Mutation industrielle au Mondial de l’Automobile

Mutation industrielle au Mondial de l'Automobile

Le salon de l’automobile aurait 110 ans s’il ne s’était mué en foire d’empoigne commerciale, où le public ne vient que pour faire valoir les professionnels de la profession et offrir de bien belles images qu’on aimerait revoir plus souvent aux chaînes de télévision. Les carrosseries du moment ne sont plus rutilantes, en effet, que sous le feu des projecteurs, car qui, désormais, se retourne pour suivre du regard une belle bagnole ?

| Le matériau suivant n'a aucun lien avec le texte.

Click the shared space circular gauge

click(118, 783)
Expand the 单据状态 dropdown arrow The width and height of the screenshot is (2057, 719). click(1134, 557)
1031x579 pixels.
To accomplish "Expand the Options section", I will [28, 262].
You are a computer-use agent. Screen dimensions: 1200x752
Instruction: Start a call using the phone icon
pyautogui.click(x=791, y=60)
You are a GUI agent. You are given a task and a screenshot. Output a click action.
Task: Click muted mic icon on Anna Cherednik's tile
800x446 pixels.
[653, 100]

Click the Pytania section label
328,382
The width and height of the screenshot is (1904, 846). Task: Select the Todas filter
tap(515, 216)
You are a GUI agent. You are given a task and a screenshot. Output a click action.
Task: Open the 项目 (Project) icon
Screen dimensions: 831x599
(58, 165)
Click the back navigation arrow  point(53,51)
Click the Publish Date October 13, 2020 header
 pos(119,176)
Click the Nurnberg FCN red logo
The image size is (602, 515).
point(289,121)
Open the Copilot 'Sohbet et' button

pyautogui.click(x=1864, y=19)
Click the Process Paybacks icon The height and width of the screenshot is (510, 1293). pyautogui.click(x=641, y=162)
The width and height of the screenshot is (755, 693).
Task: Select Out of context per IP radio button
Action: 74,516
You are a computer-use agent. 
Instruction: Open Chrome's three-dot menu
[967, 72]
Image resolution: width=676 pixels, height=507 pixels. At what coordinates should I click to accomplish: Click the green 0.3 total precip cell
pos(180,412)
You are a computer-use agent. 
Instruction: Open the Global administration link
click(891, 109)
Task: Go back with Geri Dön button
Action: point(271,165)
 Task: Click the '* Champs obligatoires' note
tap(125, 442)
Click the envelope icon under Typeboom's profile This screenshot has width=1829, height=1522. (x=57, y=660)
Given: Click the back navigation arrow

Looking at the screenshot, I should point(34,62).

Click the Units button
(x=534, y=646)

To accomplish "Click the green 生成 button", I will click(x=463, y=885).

À bien scruter la toile ces jours derniers, l’amateur de mécanique s’aperçoit qu’il n’aura pas l’heur de découvrir un nouveau bolide en avant première… Les annonces faites par les constructeurs en prévision du Mondial de l’Automobile 2008 ne concernent exclusivement que des progrès technologiques destinés à rendre les modèles moins chers et moins gourmants en carburant, et les supputations de profits dans une époque où chacun se demande à quelle sauce il risque d’être mangé !


Après l’annonce faite par Renault d’un nouveau plan social, qui devrait finalement porter les suppressions de poste à la hauteur de près de 8.000 personnes, les plus grandes craintes exprimées à propos de coupes claires dans l’outil industriel, le président de la République a prié Carlos Ghosn en début de semaine de lui épargner une autre mauvaise nouvelle en cette période troublée, quand bien même les dés paraissent avoir déjà roulé depuis longtemps en ce qui concerne le Technocentre de Guyancourt, par exemple.


Il n’y a pas que les banques à courir en ce moment après l’argent public : ainsi BMW, nouveau venu sur le continent américain, espère pouvoir prétendre au plan de 25 milliards de dollars de l’administration Bush dans le cadre de la loi sur l’indépendance énergétique. Or, ce programme ne concerne que les fabricants présents industriellement depuis au moins 20 ans sur le sol américain. La firme bavaroise s’y est installée en 1994. Si la question n’est plus vraiment de désespérer Billancourt, Carlos Ghosn a tenu des propos plutôt alarmistes sur la situation de l’automobile dans le monde, en généralisant à l’ensemble du secteur les difficultés rencontrées par les Big Three de Detroit depuis 3 ans. La crise financière s’ajoutant aux restructurations industrielles, il affirme benoîtement : rassurer sur l’activité des prochains mois, je ne sais pas faire


Les amateurs de belles mécaniques devraient donc être déçus en se rendant à l’ouverture, Porte de Versailles, samedi. Quand les silhouettes des véhicules sont peaufinées, c’est seulement pour assurer un bon coefficient de pénétration dans l’air, et quand les moteurs sont auscultés, ce n’est plus pour y trouver des chevaux, mais des économies d’énergie ! Le carrossier Pininfarina s’est ainsi associé avec le tycoon breton Vincent Bolloré pour produire une voiture électrique aux faux airs d’utilitaire bas de gamme, tandis que l’indien Tata poursuit le développement en France d’une voiture équipée du moteur à air comprimé dont on nous prédit monts et merveilles depuis 10 ans.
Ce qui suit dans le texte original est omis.